[Begin Excerpted text]

# SHOW ME YOUR OFFICE



## Thepeoplewearent (Jul 26, 2018)

Heres mine. Honda civic. 2015. SE package. I love her.


----------



## Pax Collector (Feb 18, 2018)

Thepeoplewearent said:


> I love her.


If you loved her you wouldn't put her through rideshare hell.


----------



## Seattle_my_beloved (Jan 12, 2019)

2018 Toyota Rav4 SE Hybrid. I was stupid ?


----------



## Thepeoplewearent (Jul 26, 2018)

Pax Collector said:


> If you loved her you wouldn't put her through rideshare hell.


But I love the swingers club



Seattle_my_beloved said:


> 2018 Toyota Rav4 SE Hybrid. I was stupid ?
> 
> View attachment 323945
> View attachment 323946


To
That's quite nice I must say. I love the leather


----------



## Seattle_my_beloved (Jan 12, 2019)

Thepeoplewearent said:


> But I love the swingers club
> 
> 
> To
> That's quite nice I must say. I love the leather


Heated seats too ?


----------



## 911 Guy (Feb 8, 2018)

Seattle_my_beloved said:


> 2018 Toyota Rav4 SE Hybrid. I was stupid ?
> 
> View attachment 323945
> View attachment 323946


Nice. I almost went with the RAV 4.

I gotta ask... am I the only one that's curious about what is painted out? lol


----------



## Seattle_my_beloved (Jan 12, 2019)

911 Guy said:


> Nice. I almost went with the RAV 4.
> 
> I gotta ask... am I the only one that's curious about what is painted out? lol


Licence plate info ?


----------



## 911 Guy (Feb 8, 2018)

Now it makes sense. lol


----------



## Pax Collector (Feb 18, 2018)

Seattle_my_beloved said:


> 2018 Toyota Rav4 SE Hybrid. I was stupid ?
> 
> View attachment 323945
> View attachment 323946


What a waste.....

Cool car though.


----------



## Seattle_my_beloved (Jan 12, 2019)

Pax Collector said:


> What a waste.....
> 
> Cool car though.


Don't put salt on my wounds.


----------



## mi4johns (Jun 4, 2018)

Thepeoplewearent said:


> Heres mine. Honda civic. 2015. SE package. I love her.


Those lyft air freshener's smell like cherry NyQyuil  Leave it to lyft to not even get air fresheners right.

[End Excerpted text]
[Begin Listed records]

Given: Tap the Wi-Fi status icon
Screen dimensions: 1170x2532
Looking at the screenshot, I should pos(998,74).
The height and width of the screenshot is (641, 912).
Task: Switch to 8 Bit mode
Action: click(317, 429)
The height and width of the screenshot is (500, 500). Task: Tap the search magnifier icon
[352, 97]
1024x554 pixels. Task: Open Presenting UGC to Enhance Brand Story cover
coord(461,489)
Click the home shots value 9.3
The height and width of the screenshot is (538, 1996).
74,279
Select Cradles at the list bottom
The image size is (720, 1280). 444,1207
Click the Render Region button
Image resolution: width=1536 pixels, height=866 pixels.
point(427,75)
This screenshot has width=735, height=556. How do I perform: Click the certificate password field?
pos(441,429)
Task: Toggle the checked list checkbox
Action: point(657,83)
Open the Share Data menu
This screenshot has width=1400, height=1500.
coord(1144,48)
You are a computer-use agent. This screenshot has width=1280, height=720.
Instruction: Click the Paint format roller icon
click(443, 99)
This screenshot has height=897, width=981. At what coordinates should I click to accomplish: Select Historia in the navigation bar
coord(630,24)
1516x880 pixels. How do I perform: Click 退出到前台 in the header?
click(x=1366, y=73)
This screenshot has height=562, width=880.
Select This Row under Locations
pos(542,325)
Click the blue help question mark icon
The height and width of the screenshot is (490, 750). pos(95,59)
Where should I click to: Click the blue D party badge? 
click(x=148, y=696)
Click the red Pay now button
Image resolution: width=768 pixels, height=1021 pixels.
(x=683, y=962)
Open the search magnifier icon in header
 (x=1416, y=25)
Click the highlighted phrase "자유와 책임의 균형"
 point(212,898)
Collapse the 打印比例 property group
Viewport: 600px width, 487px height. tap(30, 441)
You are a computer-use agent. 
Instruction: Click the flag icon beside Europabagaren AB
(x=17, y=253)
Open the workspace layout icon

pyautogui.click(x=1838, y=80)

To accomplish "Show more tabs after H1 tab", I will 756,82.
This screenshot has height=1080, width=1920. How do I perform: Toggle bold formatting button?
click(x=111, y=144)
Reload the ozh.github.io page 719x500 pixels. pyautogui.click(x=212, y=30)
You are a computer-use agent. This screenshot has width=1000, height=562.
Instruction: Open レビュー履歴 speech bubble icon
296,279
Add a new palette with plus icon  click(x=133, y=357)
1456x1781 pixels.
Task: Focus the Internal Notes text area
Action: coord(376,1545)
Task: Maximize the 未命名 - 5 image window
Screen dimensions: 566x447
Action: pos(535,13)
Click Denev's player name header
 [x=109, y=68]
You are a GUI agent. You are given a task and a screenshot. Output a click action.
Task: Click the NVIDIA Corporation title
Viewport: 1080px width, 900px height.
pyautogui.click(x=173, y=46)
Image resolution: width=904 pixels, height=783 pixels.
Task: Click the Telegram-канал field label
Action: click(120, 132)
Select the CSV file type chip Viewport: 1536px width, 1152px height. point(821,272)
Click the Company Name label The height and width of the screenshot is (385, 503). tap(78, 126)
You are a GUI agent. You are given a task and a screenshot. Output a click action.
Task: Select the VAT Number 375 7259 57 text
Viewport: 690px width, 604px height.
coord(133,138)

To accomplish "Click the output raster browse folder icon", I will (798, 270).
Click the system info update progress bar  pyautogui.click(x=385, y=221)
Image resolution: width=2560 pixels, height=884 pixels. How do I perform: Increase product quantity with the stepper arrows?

[End Listed records]

### Task set
1 – Write out the part of the rideshare car thread that begins at the words "## mi4johns (Jun" and stops after the words "air fresheners right.".
2 – Give again the lines of the records exactly, starting at the first line of the records and stopping after the line that contains "coord(1144,48)".

### Per-task answers
1 –
## mi4johns (Jun 4, 2018)

Thepeoplewearent said:


> Heres mine. Honda civic. 2015. SE package. I love her.


Those lyft air freshener's smell like cherry NyQyuil  Leave it to lyft to not even get air fresheners right.

2 –
Given: Tap the Wi-Fi status icon
Screen dimensions: 1170x2532
Looking at the screenshot, I should pos(998,74).
The height and width of the screenshot is (641, 912).
Task: Switch to 8 Bit mode
Action: click(317, 429)
The height and width of the screenshot is (500, 500). Task: Tap the search magnifier icon
[352, 97]
1024x554 pixels. Task: Open Presenting UGC to Enhance Brand Story cover
coord(461,489)
Click the home shots value 9.3
The height and width of the screenshot is (538, 1996).
74,279
Select Cradles at the list bottom
The image size is (720, 1280). 444,1207
Click the Render Region button
Image resolution: width=1536 pixels, height=866 pixels.
point(427,75)
This screenshot has width=735, height=556. How do I perform: Click the certificate password field?
pos(441,429)
Task: Toggle the checked list checkbox
Action: point(657,83)
Open the Share Data menu
This screenshot has width=1400, height=1500.
coord(1144,48)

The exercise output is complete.